Would you please transcribe the records below from the line with "[Menu Toggle] (561, 25)" through their final line, exactly and with no other lines?

EXERCISE INPUTS Start Marker

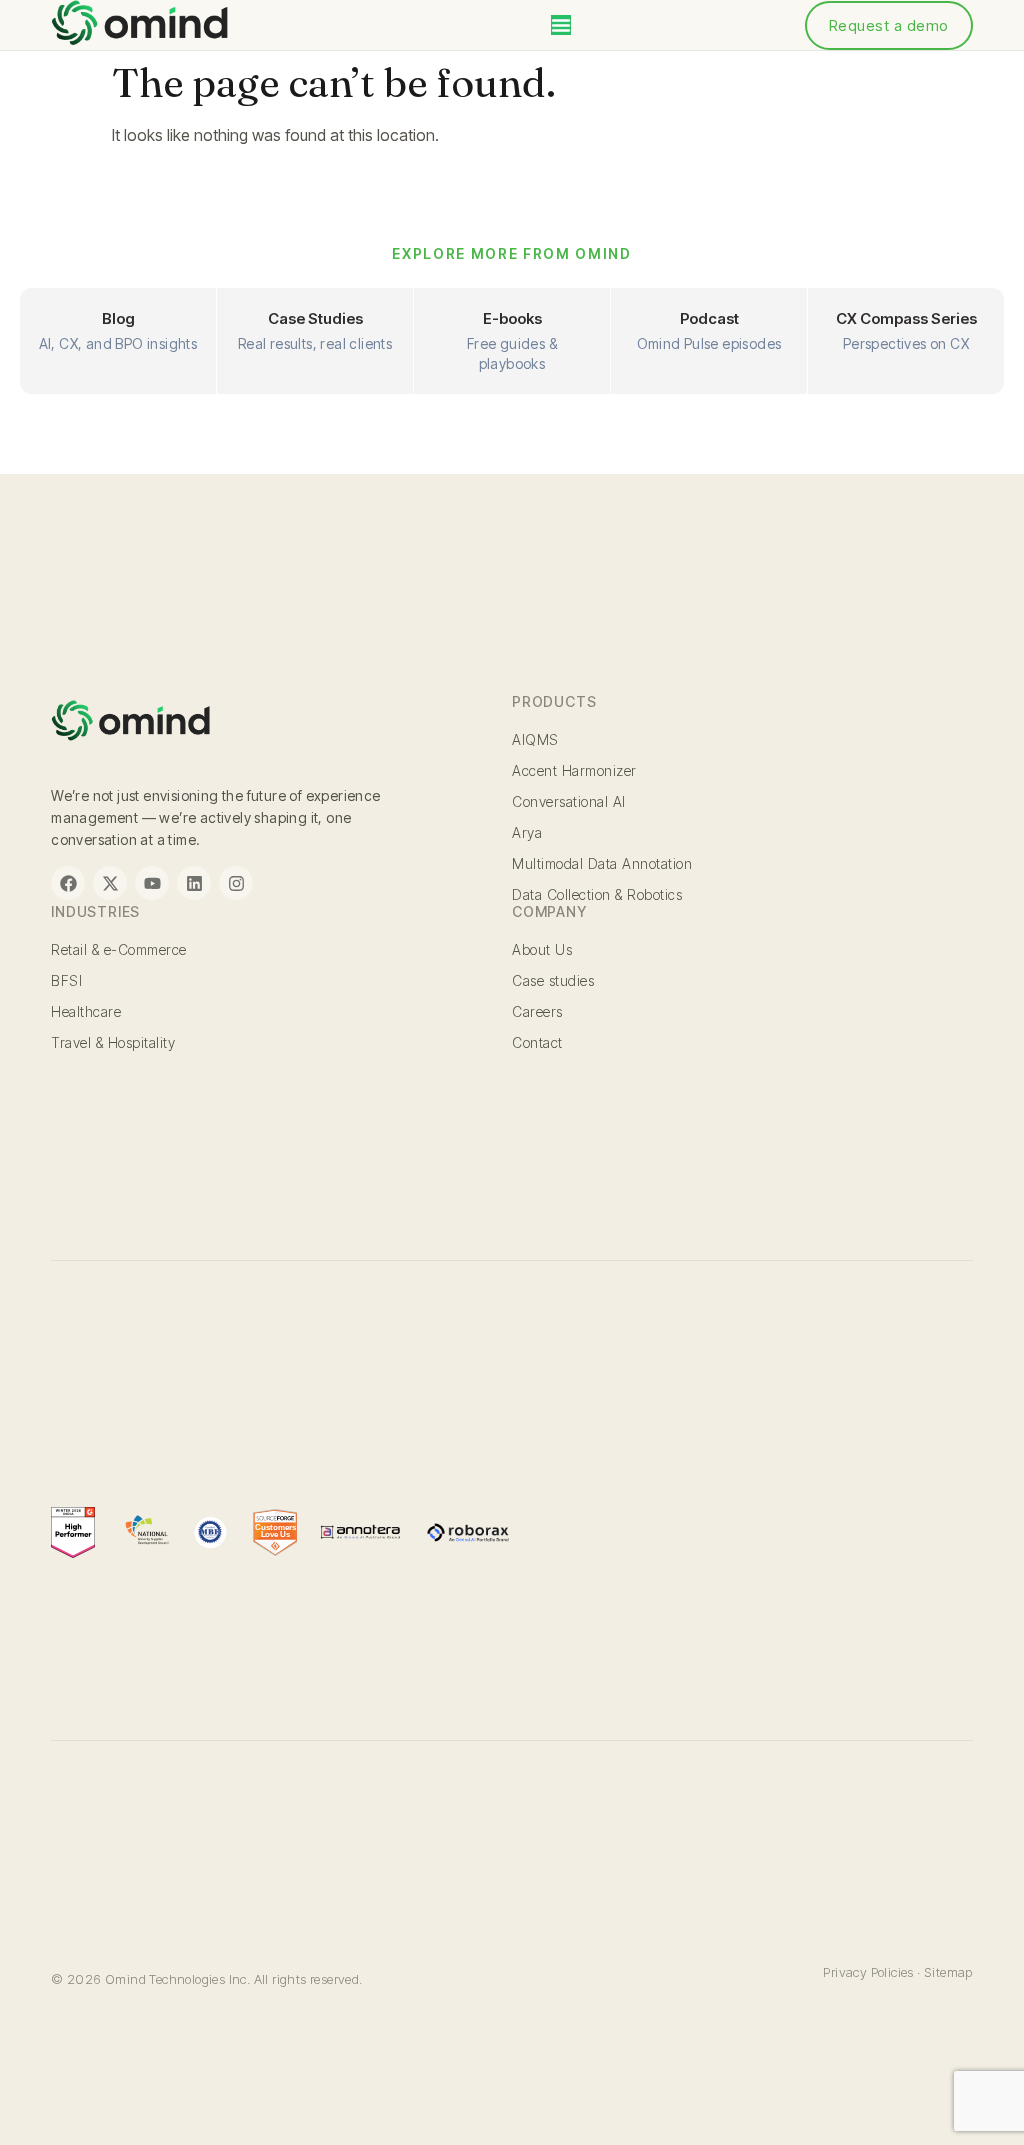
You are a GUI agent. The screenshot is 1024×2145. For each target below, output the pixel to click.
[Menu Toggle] (561, 25)
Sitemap (948, 1972)
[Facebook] (68, 883)
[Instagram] (236, 883)
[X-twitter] (110, 883)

EXERCISE INPUTS End Marker

**SOLVED EXERCISE**
[Menu Toggle] (561, 25)
Sitemap (948, 1972)
[Facebook] (68, 883)
[Instagram] (236, 883)
[X-twitter] (110, 883)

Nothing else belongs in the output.